◆ Exercise task
Copy out the part that opens with the line containing "Align table content to the left" and closes with the line containing "(x=30, y=28)", both of those lines included, exactly as they appear. Leave the pictures out.

◆ Exercise materials
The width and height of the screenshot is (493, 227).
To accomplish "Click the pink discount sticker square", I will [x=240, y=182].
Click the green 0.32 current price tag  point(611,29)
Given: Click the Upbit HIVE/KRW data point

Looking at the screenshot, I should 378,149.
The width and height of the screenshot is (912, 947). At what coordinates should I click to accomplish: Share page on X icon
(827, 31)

...

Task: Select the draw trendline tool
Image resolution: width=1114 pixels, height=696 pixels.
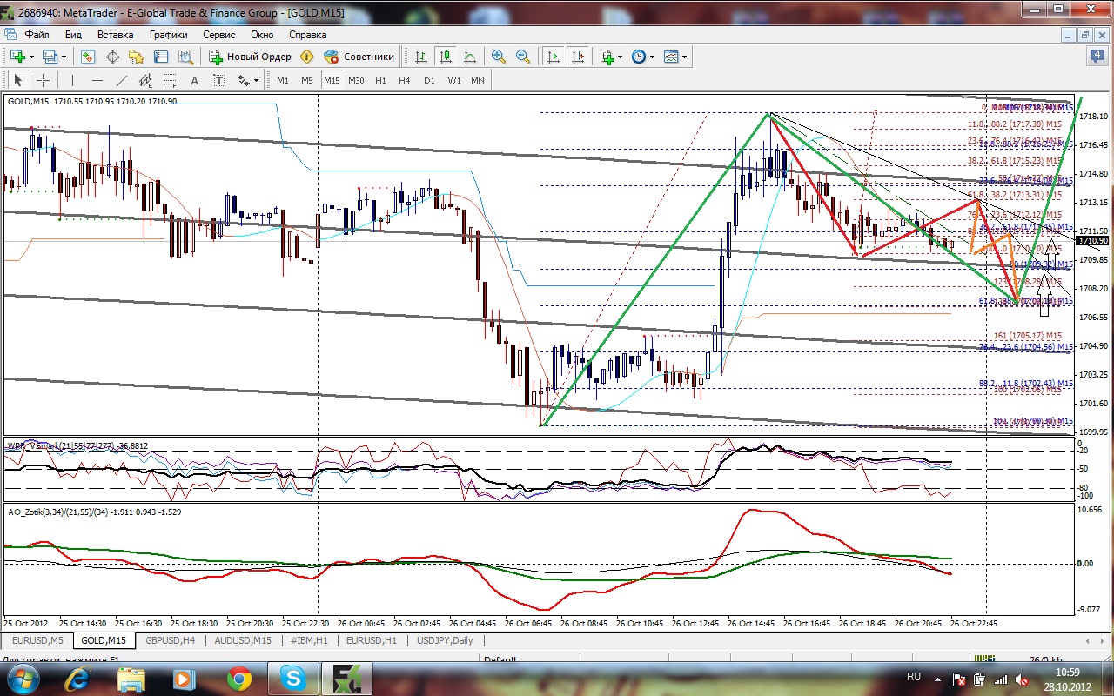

...

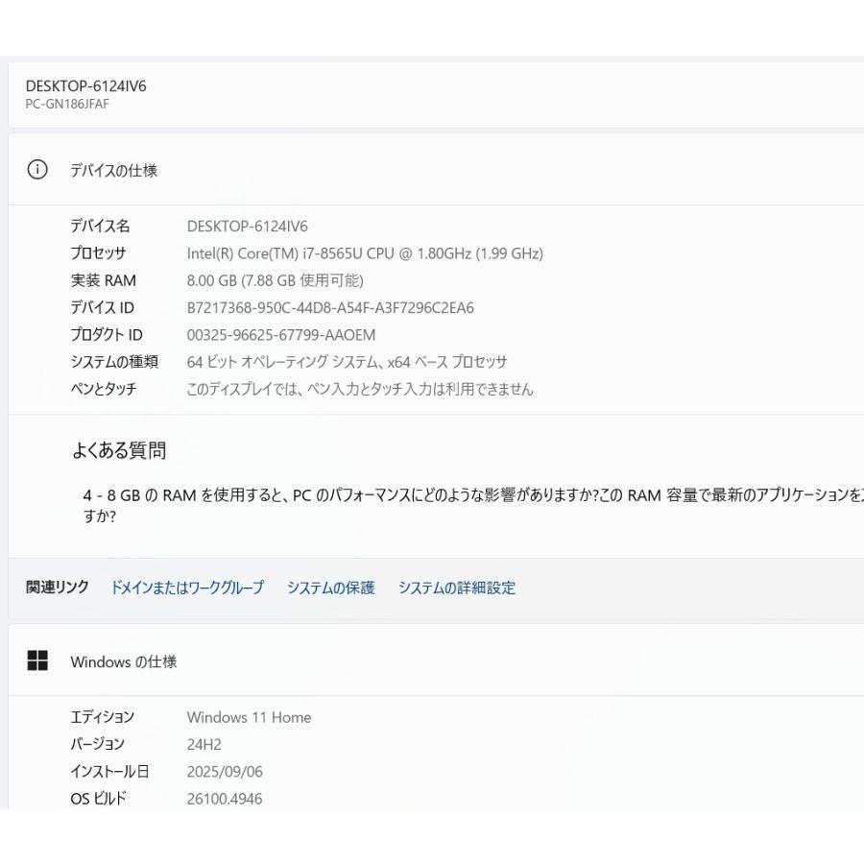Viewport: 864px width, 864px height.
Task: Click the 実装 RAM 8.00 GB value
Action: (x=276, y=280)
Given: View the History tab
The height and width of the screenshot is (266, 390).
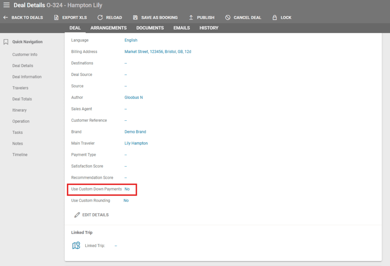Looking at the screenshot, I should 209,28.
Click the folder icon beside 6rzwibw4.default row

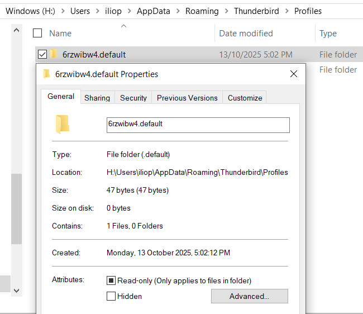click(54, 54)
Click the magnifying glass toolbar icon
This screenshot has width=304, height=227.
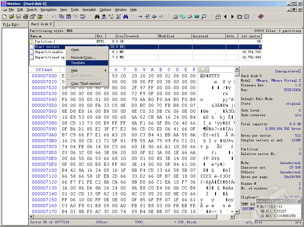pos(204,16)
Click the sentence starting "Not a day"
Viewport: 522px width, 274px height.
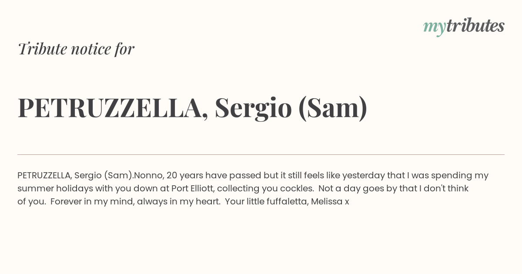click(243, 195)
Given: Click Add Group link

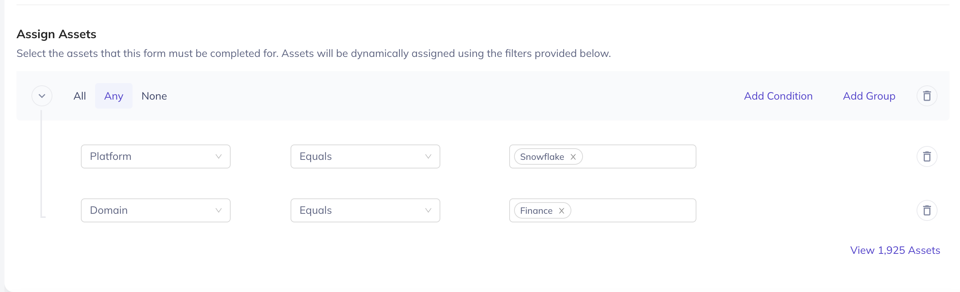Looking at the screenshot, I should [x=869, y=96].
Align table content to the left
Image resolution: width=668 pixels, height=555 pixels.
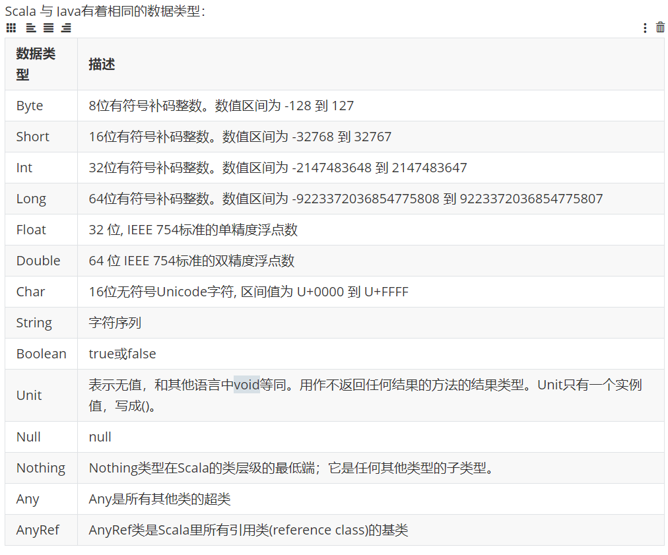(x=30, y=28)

◆ Final result
Align table content to the left
Image resolution: width=668 pixels, height=555 pixels.
(x=30, y=28)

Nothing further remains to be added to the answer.